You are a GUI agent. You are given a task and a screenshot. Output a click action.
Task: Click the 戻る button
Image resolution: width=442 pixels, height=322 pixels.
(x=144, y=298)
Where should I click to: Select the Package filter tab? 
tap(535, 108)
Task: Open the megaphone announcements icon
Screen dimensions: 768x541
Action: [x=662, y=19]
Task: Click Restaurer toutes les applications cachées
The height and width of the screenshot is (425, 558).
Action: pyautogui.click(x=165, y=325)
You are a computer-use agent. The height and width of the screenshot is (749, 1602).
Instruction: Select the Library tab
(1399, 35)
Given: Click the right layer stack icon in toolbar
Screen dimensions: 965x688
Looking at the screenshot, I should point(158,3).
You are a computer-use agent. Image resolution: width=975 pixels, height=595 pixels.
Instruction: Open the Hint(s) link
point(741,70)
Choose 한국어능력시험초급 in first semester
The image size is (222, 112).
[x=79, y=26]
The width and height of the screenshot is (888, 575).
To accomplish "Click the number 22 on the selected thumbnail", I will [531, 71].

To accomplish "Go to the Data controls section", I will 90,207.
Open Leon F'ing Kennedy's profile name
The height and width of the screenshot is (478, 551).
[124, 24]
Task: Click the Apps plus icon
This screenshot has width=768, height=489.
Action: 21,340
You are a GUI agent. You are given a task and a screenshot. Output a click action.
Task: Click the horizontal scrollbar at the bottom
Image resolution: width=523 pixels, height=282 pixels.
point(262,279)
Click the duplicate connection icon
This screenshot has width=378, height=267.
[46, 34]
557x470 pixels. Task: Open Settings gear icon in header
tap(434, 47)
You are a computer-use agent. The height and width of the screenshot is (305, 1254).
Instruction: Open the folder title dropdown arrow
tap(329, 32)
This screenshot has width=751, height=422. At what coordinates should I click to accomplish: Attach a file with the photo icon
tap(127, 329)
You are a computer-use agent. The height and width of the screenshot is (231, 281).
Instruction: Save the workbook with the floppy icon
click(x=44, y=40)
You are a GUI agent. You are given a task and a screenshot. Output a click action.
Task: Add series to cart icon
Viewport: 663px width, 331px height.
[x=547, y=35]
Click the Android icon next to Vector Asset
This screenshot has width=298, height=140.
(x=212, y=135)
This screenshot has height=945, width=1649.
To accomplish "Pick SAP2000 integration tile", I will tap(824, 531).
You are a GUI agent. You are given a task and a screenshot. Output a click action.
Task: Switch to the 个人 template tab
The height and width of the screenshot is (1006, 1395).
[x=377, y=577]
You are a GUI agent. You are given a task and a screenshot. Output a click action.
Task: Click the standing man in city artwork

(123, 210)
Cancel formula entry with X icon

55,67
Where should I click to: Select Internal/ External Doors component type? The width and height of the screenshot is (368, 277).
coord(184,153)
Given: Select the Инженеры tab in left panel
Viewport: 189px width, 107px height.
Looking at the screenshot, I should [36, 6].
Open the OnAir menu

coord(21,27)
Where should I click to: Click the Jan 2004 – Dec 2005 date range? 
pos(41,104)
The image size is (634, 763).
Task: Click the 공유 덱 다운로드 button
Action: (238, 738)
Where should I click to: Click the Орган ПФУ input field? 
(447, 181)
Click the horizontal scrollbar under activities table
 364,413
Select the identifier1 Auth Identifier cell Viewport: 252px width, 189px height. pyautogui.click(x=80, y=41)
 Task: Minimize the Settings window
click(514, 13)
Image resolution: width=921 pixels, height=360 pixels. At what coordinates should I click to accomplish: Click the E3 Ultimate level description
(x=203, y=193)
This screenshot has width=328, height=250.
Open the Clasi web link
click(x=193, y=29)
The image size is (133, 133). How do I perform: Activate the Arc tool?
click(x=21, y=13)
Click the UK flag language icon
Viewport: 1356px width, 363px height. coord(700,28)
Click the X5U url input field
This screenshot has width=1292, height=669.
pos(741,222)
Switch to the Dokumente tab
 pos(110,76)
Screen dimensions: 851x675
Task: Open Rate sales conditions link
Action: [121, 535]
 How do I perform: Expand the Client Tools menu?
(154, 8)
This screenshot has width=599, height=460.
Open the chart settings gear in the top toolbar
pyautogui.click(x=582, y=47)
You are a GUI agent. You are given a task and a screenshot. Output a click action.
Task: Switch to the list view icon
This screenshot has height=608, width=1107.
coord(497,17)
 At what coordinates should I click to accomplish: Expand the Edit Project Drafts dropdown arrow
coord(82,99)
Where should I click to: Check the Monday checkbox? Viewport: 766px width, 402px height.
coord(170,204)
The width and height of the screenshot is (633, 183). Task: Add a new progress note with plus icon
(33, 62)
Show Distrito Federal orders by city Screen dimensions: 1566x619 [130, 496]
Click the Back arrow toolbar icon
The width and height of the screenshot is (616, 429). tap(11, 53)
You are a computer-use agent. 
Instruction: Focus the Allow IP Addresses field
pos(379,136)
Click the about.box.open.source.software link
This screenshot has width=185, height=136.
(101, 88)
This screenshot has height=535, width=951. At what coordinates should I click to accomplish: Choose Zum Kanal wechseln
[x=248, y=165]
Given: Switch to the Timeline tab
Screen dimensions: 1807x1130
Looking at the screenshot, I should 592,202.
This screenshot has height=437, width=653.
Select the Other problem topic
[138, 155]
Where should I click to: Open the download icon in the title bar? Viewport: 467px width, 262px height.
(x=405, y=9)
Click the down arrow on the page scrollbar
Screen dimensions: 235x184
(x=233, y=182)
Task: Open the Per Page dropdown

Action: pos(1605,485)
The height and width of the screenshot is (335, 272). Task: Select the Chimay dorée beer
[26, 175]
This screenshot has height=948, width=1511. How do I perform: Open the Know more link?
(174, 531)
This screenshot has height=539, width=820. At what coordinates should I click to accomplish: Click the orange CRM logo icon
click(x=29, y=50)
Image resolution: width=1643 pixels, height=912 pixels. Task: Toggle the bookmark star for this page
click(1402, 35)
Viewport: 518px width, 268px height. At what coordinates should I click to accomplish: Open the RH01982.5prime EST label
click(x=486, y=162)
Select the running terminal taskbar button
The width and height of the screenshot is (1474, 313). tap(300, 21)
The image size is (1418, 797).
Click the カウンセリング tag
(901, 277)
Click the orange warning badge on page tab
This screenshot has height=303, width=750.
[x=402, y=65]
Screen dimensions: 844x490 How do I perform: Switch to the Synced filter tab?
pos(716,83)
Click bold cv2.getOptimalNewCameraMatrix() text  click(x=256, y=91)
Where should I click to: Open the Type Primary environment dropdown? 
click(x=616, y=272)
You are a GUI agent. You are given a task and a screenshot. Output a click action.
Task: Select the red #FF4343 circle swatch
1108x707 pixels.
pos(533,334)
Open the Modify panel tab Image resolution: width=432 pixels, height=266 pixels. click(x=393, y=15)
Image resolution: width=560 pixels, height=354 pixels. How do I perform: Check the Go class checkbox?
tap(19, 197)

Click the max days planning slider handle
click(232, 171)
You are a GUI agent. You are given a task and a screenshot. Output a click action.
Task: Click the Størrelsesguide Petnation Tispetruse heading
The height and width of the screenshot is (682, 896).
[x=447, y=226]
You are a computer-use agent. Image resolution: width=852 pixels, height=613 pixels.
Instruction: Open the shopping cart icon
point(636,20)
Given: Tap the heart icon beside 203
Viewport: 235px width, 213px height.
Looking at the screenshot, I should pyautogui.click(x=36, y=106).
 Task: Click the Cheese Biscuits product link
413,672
# # #
● PROBLEM DESCRIPTION
Put all of the lines above into a Markdown table with the columns No. and Line. Give each line its own numbered row, and skip the blank lines.

● COMPLETED EXERCISE
| No. | Line |
|---|---|
| 1 | You are a GUI agent. You are given a task and a screenshot. Output a click action. |
| 2 | Task: Click the 戻る button |
| 3 | Image resolution: width=442 pixels, height=322 pixels. |
| 4 | (x=144, y=298) |
| 5 | Where should I click to: Select the Package filter tab?  |
| 6 | tap(535, 108) |
| 7 | Task: Open the megaphone announcements icon |
| 8 | Screen dimensions: 768x541 |
| 9 | Action: [x=662, y=19] |
| 10 | Task: Click Restaurer toutes les applications cachées |
| 11 | The height and width of the screenshot is (425, 558). |
| 12 | Action: pyautogui.click(x=165, y=325) |
| 13 | You are a computer-use agent. The height and width of the screenshot is (749, 1602). |
| 14 | Instruction: Select the Library tab |
| 15 | (1399, 35) |
| 16 | Given: Click the right layer stack icon in toolbar |
| 17 | Screen dimensions: 965x688 |
| 18 | Looking at the screenshot, I should point(158,3). |
| 19 | You are a computer-use agent. Image resolution: width=975 pixels, height=595 pixels. |
| 20 | Instruction: Open the Hint(s) link |
| 21 | point(741,70) |
| 22 | Choose 한국어능력시험초급 in first semester |
| 23 | The image size is (222, 112). |
| 24 | [x=79, y=26] |
| 25 | The width and height of the screenshot is (888, 575). |
| 26 | To accomplish "Click the number 22 on the selected thumbnail", I will [531, 71]. |
| 27 | To accomplish "Go to the Data controls section", I will 90,207. |
| 28 | Open Leon F'ing Kennedy's profile name |
| 29 | The height and width of the screenshot is (478, 551). |
| 30 | [124, 24] |
| 31 | Task: Click the Apps plus icon |
| 32 | This screenshot has width=768, height=489. |
| 33 | Action: 21,340 |
| 34 | You are a GUI agent. You are given a task and a screenshot. Output a click action. |
| 35 | Task: Click the horizontal scrollbar at the bottom |
| 36 | Image resolution: width=523 pixels, height=282 pixels. |
| 37 | point(262,279) |
| 38 | Click the duplicate connection icon |
| 39 | This screenshot has width=378, height=267. |
| 40 | [46, 34] |
| 41 | 557x470 pixels. Task: Open Settings gear icon in header |
| 42 | tap(434, 47) |
| 43 | You are a computer-use agent. The height and width of the screenshot is (305, 1254). |
| 44 | Instruction: Open the folder title dropdown arrow |
| 45 | tap(329, 32) |
| 46 | This screenshot has width=751, height=422. At what coordinates should I click to accomplish: Attach a file with the photo icon |
| 47 | tap(127, 329) |
| 48 | You are a computer-use agent. The height and width of the screenshot is (231, 281). |
| 49 | Instruction: Save the workbook with the floppy icon |
| 50 | click(x=44, y=40) |
| 51 | You are a GUI agent. You are given a task and a screenshot. Output a click action. |
| 52 | Task: Add series to cart icon |
| 53 | Viewport: 663px width, 331px height. |
| 54 | [x=547, y=35] |
| 55 | Click the Android icon next to Vector Asset |
| 56 | This screenshot has width=298, height=140. |
| 57 | (x=212, y=135) |
| 58 | This screenshot has height=945, width=1649. |
| 59 | To accomplish "Pick SAP2000 integration tile", I will tap(824, 531). |
| 60 | You are a GUI agent. You are given a task and a screenshot. Output a click action. |
| 61 | Task: Switch to the 个人 template tab |
| 62 | The height and width of the screenshot is (1006, 1395). |
| 63 | [x=377, y=577] |
| 64 | You are a GUI agent. You are given a task and a screenshot. Output a click action. |
| 65 | Task: Click the standing man in city artwork |
| 66 | (123, 210) |
| 67 | Cancel formula entry with X icon |
| 68 | 55,67 |
| 69 | Where should I click to: Select Internal/ External Doors component type? The width and height of the screenshot is (368, 277). |
| 70 | coord(184,153) |
| 71 | Given: Select the Инженеры tab in left panel |
| 72 | Viewport: 189px width, 107px height. |
| 73 | Looking at the screenshot, I should [36, 6]. |
| 74 | Open the OnAir menu |
| 75 | coord(21,27) |
| 76 | Where should I click to: Click the Jan 2004 – Dec 2005 date range?  |
| 77 | pos(41,104) |
| 78 | The image size is (634, 763). |
| 79 | Task: Click the 공유 덱 다운로드 button |
| 80 | Action: (238, 738) |
| 81 | Where should I click to: Click the Орган ПФУ input field?  |
| 82 | (447, 181) |
| 83 | Click the horizontal scrollbar under activities table |
| 84 |  364,413 |
| 85 | Select the identifier1 Auth Identifier cell Viewport: 252px width, 189px height. pyautogui.click(x=80, y=41) |
| 86 |  Task: Minimize the Settings window |
| 87 | click(514, 13) |
| 88 | Image resolution: width=921 pixels, height=360 pixels. At what coordinates should I click to accomplish: Click the E3 Ultimate level description |
| 89 | (x=203, y=193) |
| 90 | This screenshot has width=328, height=250. |
| 91 | Open the Clasi web link |
| 92 | click(x=193, y=29) |
| 93 | The image size is (133, 133). How do I perform: Activate the Arc tool? |
| 94 | click(x=21, y=13) |
| 95 | Click the UK flag language icon |
| 96 | Viewport: 1356px width, 363px height. coord(700,28) |
| 97 | Click the X5U url input field |
| 98 | This screenshot has width=1292, height=669. |
| 99 | pos(741,222) |
| 100 | Switch to the Dokumente tab |
| 101 |  pos(110,76) |
| 102 | Screen dimensions: 851x675 |
| 103 | Task: Open Rate sales conditions link |
| 104 | Action: [121, 535] |
| 105 |  How do I perform: Expand the Client Tools menu? |
| 106 | (154, 8) |
| 107 | This screenshot has width=599, height=460. |
| 108 | Open the chart settings gear in the top toolbar |
| 109 | pyautogui.click(x=582, y=47) |
| 110 | You are a GUI agent. You are given a task and a screenshot. Output a click action. |
| 111 | Task: Switch to the list view icon |
| 112 | This screenshot has height=608, width=1107. |
| 113 | coord(497,17) |
| 114 |  At what coordinates should I click to accomplish: Expand the Edit Project Drafts dropdown arrow |
| 115 | coord(82,99) |
| 116 | Where should I click to: Check the Monday checkbox? Viewport: 766px width, 402px height. |
| 117 | coord(170,204) |
| 118 | The width and height of the screenshot is (633, 183). Task: Add a new progress note with plus icon |
| 119 | (33, 62) |
| 120 | Show Distrito Federal orders by city Screen dimensions: 1566x619 [130, 496] |
| 121 | Click the Back arrow toolbar icon |
| 122 | The width and height of the screenshot is (616, 429). tap(11, 53) |
| 123 | You are a computer-use agent.  |
| 124 | Instruction: Focus the Allow IP Addresses field |
| 125 | pos(379,136) |
| 126 | Click the about.box.open.source.software link |
| 127 | This screenshot has width=185, height=136. |
| 128 | (101, 88) |
| 129 | This screenshot has height=535, width=951. At what coordinates should I click to accomplish: Choose Zum Kanal wechseln |
| 130 | [x=248, y=165] |
| 131 | Given: Switch to the Timeline tab |
| 132 | Screen dimensions: 1807x1130 |
| 133 | Looking at the screenshot, I should 592,202. |
| 134 | This screenshot has height=437, width=653. |
| 135 | Select the Other problem topic |
| 136 | [138, 155] |
| 137 | Where should I click to: Open the download icon in the title bar? Viewport: 467px width, 262px height. |
| 138 | (x=405, y=9) |
| 139 | Click the down arrow on the page scrollbar |
| 140 | Screen dimensions: 235x184 |
| 141 | (x=233, y=182) |
| 142 | Task: Open the Per Page dropdown |
| 143 | Action: pos(1605,485) |
| 144 | The height and width of the screenshot is (335, 272). Task: Select the Chimay dorée beer |
| 145 | [26, 175] |
| 146 | This screenshot has height=948, width=1511. How do I perform: Open the Know more link? |
| 147 | (174, 531) |
| 148 | This screenshot has height=539, width=820. At what coordinates should I click to accomplish: Click the orange CRM logo icon |
| 149 | click(x=29, y=50) |
| 150 | Image resolution: width=1643 pixels, height=912 pixels. Task: Toggle the bookmark star for this page |
| 151 | click(1402, 35) |
| 152 | Viewport: 518px width, 268px height. At what coordinates should I click to accomplish: Open the RH01982.5prime EST label |
| 153 | click(x=486, y=162) |
| 154 | Select the running terminal taskbar button |
| 155 | The width and height of the screenshot is (1474, 313). tap(300, 21) |
| 156 | The image size is (1418, 797). |
| 157 | Click the カウンセリング tag |
| 158 | (901, 277) |
| 159 | Click the orange warning badge on page tab |
| 160 | This screenshot has height=303, width=750. |
| 161 | [x=402, y=65] |
| 162 | Screen dimensions: 844x490 How do I perform: Switch to the Synced filter tab? |
| 163 | pos(716,83) |
| 164 | Click bold cv2.getOptimalNewCameraMatrix() text  click(x=256, y=91) |
| 165 | Where should I click to: Open the Type Primary environment dropdown?  |
| 166 | click(x=616, y=272) |
| 167 | You are a GUI agent. You are given a task and a screenshot. Output a click action. |
| 168 | Task: Select the red #FF4343 circle swatch |
| 169 | 1108x707 pixels. |
| 170 | pos(533,334) |
| 171 | Open the Modify panel tab Image resolution: width=432 pixels, height=266 pixels. click(x=393, y=15) |
| 172 | Image resolution: width=560 pixels, height=354 pixels. How do I perform: Check the Go class checkbox? |
| 173 | tap(19, 197) |
| 174 | Click the max days planning slider handle |
| 175 | click(232, 171) |
| 176 | You are a GUI agent. You are given a task and a screenshot. Output a click action. |
| 177 | Task: Click the Størrelsesguide Petnation Tispetruse heading |
| 178 | The height and width of the screenshot is (682, 896). |
| 179 | [x=447, y=226] |
| 180 | You are a computer-use agent. Image resolution: width=852 pixels, height=613 pixels. |
| 181 | Instruction: Open the shopping cart icon |
| 182 | point(636,20) |
| 183 | Given: Tap the heart icon beside 203 |
| 184 | Viewport: 235px width, 213px height. |
| 185 | Looking at the screenshot, I should pyautogui.click(x=36, y=106). |
| 186 |  Task: Click the Cheese Biscuits product link |
| 187 | 413,672 |